The importance of VEGF in ovarian cancer has been known for more than 2 decades and antedated the first indication of bevacizumab in cancer therapy. Elegantly described was its role in ascites formation, tumor edema and perfusion, tumor growth and proliferation, metastases, and progression.1 Since that time, and with the availability of multiple agents and strategies for targeting the VEGF:VEGFR axis and its downstream events, exploration in the clinic has been aggressively pursued.2 Early enthusiasm driving the conduct of several small prospective Phase 2 trials predominately in patients with recurrent disease produced remarkable clinical activity, particularly for bevacizumab. These provided the necessary backdrop for funding the large Phase 3 studies conducted now in both frontline (GOG-218 and ICON7) and in the recurrent setting (OCEANS, GOG-213, and AURELIA). In this issue of the New England Journal of Medicine, the two frontline trials were reported.3 The punch line from these two is similar and well known following their initial presentation at national and international meetings in 2010, both with updates in 2011. However, the results are thought-provoking, especially in light of the unprecedented and widely publicized FDA vs Genentech/Roche showdown last summer (with a final decision in late 2011) over the retraction of the FDA label of bevacizumab in metastatic breast cancer. At the core of that debate was modest gains for an intermediary endpoint, PFS, in the absence of gains in OS, and with an unfavorable toxicity profile.
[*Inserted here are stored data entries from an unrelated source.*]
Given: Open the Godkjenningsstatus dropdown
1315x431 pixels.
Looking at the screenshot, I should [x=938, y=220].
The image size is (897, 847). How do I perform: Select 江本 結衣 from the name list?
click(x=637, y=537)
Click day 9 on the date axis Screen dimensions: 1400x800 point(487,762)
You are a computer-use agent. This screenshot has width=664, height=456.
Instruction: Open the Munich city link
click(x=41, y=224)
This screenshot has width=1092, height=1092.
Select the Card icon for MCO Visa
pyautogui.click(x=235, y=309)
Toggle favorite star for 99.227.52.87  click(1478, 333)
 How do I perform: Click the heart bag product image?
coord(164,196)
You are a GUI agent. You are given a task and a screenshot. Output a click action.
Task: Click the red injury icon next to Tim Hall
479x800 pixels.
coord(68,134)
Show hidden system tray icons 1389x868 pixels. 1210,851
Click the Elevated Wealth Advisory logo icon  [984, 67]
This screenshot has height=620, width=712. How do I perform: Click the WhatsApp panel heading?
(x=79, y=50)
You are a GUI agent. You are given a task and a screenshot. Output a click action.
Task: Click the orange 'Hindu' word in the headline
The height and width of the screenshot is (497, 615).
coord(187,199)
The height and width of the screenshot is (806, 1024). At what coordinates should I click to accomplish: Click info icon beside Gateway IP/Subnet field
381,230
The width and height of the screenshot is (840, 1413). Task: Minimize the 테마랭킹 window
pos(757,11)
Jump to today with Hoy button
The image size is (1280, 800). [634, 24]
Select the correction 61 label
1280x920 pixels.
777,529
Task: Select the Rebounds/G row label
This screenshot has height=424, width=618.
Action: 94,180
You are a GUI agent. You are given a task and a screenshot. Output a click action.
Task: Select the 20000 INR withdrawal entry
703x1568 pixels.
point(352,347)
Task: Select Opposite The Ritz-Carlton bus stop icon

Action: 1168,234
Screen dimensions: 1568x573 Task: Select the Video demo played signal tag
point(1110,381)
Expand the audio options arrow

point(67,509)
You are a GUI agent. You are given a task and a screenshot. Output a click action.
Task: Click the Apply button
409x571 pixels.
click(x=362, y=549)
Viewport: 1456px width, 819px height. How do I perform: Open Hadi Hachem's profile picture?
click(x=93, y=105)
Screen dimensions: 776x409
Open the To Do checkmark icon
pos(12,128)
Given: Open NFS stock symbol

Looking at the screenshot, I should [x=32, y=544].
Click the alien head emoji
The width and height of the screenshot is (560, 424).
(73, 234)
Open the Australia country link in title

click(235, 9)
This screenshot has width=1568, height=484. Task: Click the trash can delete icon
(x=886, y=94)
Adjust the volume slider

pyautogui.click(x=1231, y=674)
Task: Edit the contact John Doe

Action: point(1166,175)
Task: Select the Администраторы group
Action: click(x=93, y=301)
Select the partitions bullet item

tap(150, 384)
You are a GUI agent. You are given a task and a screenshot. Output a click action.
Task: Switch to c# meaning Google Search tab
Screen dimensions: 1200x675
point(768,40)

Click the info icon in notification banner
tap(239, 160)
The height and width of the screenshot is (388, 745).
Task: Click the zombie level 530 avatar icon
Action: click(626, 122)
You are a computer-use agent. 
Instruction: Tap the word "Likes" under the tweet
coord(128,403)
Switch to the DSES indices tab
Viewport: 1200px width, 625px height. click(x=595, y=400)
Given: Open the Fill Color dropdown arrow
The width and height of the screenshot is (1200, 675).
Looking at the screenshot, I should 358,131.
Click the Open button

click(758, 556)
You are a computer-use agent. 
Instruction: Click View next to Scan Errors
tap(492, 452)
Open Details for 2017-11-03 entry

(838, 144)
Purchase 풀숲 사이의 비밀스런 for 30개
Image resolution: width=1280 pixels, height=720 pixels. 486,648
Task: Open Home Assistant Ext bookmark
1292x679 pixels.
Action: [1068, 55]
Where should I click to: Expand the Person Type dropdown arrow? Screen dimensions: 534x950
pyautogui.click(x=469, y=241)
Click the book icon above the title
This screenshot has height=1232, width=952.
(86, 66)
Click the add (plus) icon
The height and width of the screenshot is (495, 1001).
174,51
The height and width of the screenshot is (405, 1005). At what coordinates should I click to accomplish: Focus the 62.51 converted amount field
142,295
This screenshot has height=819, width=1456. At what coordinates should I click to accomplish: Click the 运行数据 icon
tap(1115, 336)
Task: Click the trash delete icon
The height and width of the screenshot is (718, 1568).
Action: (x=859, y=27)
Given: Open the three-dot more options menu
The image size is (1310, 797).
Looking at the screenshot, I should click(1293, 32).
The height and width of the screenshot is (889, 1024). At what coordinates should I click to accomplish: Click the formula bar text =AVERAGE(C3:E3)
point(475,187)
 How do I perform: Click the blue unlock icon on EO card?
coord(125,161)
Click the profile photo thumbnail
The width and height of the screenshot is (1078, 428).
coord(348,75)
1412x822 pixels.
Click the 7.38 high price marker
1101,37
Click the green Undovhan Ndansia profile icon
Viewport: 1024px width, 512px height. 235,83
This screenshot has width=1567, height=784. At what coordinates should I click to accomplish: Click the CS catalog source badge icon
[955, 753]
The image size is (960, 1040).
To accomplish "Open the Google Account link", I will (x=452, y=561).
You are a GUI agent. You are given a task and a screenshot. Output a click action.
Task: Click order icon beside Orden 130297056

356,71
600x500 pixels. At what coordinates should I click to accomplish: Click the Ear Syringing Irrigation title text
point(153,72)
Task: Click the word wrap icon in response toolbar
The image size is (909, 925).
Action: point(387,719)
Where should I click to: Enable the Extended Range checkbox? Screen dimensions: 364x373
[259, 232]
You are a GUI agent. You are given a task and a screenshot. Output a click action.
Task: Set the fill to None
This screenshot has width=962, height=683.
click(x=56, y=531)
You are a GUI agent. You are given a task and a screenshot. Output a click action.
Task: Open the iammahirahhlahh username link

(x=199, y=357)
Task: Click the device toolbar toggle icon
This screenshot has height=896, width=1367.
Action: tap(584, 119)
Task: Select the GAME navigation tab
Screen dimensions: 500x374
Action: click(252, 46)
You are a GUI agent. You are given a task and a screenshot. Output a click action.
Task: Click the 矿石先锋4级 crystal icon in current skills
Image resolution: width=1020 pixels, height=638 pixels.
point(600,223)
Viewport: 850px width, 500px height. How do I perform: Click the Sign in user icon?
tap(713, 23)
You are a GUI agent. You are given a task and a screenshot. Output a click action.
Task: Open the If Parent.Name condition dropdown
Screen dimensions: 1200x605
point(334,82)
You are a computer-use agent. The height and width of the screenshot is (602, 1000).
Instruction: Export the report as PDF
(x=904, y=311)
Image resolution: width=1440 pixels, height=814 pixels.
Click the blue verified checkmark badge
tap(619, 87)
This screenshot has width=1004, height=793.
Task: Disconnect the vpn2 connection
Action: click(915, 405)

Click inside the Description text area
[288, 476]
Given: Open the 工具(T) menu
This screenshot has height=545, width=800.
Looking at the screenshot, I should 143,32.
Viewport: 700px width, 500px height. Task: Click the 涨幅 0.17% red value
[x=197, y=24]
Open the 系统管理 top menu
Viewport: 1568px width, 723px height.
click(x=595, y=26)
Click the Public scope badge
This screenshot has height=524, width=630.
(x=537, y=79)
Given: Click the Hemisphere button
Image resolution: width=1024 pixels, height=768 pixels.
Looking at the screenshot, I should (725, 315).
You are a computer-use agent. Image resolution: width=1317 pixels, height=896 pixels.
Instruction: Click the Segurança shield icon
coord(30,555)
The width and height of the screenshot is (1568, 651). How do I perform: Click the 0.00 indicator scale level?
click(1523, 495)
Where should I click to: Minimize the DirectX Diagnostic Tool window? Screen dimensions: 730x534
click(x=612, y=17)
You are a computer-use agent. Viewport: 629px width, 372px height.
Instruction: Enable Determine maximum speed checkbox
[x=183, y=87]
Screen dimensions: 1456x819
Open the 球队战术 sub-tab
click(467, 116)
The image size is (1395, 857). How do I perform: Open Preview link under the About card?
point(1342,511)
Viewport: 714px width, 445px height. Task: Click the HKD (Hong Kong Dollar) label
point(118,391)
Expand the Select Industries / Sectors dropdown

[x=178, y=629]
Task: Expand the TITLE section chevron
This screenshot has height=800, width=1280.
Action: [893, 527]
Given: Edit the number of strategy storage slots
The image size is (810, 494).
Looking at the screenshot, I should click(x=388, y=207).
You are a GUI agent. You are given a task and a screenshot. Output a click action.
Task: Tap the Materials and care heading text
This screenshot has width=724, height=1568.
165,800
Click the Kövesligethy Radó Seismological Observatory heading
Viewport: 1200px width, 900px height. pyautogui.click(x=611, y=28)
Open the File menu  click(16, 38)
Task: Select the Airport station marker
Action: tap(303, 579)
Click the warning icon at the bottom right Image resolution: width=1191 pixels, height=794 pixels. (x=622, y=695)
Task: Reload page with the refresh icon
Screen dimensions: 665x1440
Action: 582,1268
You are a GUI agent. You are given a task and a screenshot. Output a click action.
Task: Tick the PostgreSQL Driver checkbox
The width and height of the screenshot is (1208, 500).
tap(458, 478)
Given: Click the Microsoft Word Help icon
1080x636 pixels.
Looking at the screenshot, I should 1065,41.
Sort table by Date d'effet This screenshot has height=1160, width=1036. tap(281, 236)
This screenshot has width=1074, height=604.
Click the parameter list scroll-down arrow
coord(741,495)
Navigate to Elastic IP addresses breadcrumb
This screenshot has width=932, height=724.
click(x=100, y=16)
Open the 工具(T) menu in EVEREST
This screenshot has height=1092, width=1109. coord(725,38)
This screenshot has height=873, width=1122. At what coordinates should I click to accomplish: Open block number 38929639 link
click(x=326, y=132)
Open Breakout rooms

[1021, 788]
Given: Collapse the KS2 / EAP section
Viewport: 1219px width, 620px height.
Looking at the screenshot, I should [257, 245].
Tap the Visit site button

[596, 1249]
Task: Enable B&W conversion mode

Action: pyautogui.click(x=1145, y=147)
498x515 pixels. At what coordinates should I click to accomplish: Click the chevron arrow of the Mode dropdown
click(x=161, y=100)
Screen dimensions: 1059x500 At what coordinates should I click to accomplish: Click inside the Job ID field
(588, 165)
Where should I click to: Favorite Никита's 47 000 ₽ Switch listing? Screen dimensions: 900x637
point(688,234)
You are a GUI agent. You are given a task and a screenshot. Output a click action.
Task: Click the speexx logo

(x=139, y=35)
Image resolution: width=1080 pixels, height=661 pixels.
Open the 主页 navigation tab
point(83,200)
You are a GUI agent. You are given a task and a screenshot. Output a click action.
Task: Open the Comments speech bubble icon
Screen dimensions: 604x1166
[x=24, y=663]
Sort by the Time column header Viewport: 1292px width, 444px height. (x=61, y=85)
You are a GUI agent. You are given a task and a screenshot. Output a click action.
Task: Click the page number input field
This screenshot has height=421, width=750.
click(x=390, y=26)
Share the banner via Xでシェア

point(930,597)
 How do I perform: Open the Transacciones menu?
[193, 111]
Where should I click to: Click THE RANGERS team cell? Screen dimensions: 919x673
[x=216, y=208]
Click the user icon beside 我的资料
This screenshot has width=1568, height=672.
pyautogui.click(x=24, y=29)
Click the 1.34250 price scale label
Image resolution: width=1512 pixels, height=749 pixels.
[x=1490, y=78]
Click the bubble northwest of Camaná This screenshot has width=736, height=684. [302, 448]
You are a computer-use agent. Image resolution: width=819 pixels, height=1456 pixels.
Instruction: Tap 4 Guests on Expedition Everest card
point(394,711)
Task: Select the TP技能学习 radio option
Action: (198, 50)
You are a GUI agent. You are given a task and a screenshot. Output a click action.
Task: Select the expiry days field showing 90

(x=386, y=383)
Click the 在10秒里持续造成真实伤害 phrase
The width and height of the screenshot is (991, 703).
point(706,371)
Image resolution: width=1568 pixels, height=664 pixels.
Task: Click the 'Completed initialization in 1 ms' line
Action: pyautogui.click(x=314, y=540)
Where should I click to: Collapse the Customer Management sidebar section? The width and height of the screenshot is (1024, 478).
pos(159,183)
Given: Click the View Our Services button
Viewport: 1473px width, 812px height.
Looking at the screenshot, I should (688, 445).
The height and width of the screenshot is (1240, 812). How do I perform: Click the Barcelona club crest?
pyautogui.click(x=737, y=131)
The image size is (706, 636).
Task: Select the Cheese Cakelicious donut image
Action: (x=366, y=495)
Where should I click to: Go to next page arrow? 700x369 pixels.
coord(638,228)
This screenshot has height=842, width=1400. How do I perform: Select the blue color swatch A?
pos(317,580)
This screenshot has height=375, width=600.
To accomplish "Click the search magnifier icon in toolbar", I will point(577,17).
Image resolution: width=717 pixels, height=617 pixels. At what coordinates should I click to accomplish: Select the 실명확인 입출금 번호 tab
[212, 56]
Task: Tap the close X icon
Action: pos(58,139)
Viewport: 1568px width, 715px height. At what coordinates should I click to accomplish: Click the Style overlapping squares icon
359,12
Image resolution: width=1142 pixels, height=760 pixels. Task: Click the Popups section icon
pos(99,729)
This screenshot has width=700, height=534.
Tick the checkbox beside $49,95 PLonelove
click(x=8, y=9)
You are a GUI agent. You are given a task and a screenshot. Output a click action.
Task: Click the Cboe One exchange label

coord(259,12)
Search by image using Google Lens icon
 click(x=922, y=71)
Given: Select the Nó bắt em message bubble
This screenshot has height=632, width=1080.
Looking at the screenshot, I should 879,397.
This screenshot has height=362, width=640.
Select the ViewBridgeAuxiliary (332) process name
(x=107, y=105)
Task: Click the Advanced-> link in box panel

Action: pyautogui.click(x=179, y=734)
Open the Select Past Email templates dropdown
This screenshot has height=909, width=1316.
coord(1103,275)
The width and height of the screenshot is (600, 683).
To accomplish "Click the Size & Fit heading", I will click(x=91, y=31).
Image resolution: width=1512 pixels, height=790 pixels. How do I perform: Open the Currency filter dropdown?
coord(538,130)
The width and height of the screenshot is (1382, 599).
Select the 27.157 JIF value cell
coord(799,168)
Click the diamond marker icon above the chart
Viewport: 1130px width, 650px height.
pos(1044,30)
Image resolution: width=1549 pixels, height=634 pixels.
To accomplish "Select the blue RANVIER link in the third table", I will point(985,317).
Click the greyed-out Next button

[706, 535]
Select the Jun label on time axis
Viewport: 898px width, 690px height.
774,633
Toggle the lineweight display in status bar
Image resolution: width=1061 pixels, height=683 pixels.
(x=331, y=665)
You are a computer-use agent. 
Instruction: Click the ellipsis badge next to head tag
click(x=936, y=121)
The situation is remarkably similar to the data from the two newly published frontline ovarian trials. I've chosen to profile GOG-218 because this trial was conducted with regulatory intent and included several key controls and assessments lacking in ICON7. However, both trials raise a number of concerns about whether we can adapt these data for standard clinical care. The first is in the types of patients in whom the drug should be given. Ideally, a biomarker (blood, imaging, tumor) would help make that selection; however, it would appear that patients with the bulkiest disease might benefit the most. This may be because that cohort of patients is, in general, receiving bevacizumab until progression. The act of stopping bevacizumab at an arbitrary point before progression, as well as post progression bevacizumab use, probably explains the "catch-up" effect, which nullified the OS endpoint. The other issue, not addressed by either study, is whether administering bevacizumab only in the maintenance setting (and not with chemotherapy) could have delivered the same effect. The major issue for each of these trials relative to clinical care is how to balance interim gains, intended therapy, toxicity, and cost. The quality of life (QoL) survey performed in GOG-218 demonstrated no perceptible diminution despite the additional toxicity. However, it has been estimated that given these results, to be cost-effective, the magnitude of benefit for the bevacizumab arm (Arm III) would have to be three times greater than control (around 31 months) or be one-fourth the cost.4 And, if our strategy to maximize clinical efficacy is to administer bevacizumab, not for 22 cycles, but until progression, the cost would be even greater. One has to recall that about one-third of patients are cured with chemotherapy alone; in the absence of knowing who these individuals are, we are obligating them to a lifetime of therapy they never needed.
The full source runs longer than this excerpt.